## Exercise details
In the following listing, find the lines containing "agent" and report them.

─── Material shown ───

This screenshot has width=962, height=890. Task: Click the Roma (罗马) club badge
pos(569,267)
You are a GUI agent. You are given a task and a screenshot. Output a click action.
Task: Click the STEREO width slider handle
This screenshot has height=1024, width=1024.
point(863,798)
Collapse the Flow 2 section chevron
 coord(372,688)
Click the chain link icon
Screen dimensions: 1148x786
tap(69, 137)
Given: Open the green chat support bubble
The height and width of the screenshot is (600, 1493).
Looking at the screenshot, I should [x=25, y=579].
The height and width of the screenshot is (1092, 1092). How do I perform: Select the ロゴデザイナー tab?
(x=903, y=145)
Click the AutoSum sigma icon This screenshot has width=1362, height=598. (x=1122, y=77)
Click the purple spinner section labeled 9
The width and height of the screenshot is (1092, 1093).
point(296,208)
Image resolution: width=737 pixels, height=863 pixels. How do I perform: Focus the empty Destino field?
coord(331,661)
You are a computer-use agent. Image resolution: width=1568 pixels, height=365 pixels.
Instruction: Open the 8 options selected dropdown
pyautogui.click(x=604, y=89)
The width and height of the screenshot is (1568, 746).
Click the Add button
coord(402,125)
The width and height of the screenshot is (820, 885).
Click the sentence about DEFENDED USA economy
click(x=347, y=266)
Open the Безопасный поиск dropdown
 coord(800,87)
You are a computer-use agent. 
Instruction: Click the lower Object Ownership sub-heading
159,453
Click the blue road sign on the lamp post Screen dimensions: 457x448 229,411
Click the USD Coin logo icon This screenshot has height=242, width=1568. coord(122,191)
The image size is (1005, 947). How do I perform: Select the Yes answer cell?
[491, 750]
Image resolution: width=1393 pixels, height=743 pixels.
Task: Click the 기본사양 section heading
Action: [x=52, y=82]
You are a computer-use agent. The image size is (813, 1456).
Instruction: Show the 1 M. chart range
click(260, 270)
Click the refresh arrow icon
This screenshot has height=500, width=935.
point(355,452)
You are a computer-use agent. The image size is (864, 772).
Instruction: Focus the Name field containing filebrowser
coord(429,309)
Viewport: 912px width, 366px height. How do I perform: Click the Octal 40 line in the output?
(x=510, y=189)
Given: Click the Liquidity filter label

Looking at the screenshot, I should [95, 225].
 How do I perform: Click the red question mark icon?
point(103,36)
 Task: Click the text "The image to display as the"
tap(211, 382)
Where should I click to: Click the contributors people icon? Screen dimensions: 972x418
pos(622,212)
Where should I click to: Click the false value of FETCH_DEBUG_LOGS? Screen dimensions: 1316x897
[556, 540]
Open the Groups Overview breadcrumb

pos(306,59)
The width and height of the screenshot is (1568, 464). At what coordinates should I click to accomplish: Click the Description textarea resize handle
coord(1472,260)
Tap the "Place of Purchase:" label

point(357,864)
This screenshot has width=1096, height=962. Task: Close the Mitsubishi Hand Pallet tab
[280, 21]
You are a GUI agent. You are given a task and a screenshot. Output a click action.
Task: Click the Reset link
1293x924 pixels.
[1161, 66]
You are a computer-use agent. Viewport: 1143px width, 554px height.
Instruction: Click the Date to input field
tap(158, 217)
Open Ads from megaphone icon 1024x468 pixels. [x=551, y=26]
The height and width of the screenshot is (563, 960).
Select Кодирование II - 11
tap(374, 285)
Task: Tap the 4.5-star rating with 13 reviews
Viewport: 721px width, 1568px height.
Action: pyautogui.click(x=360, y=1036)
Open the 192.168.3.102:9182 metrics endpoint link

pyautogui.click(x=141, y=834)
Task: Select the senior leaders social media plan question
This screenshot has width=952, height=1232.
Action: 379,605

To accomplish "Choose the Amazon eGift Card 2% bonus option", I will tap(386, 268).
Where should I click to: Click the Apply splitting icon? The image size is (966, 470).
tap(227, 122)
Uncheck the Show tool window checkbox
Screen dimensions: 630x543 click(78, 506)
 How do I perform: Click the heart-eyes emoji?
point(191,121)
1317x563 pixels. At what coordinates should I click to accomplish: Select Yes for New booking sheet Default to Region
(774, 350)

───

## Result below
You are a GUI agent. You are given a task and a screenshot. Output a click action.
You are a computer-use agent. Image resolution: width=1568 pixels, height=365 pixels.
You are a computer-use agent. 
You are a computer-use agent. The image size is (813, 1456).
You are a computer-use agent. The image size is (864, 772).
You are a GUI agent. You are given a task and a screenshot. Output a click action.
You are a computer-use agent. Viewport: 1143px width, 554px height.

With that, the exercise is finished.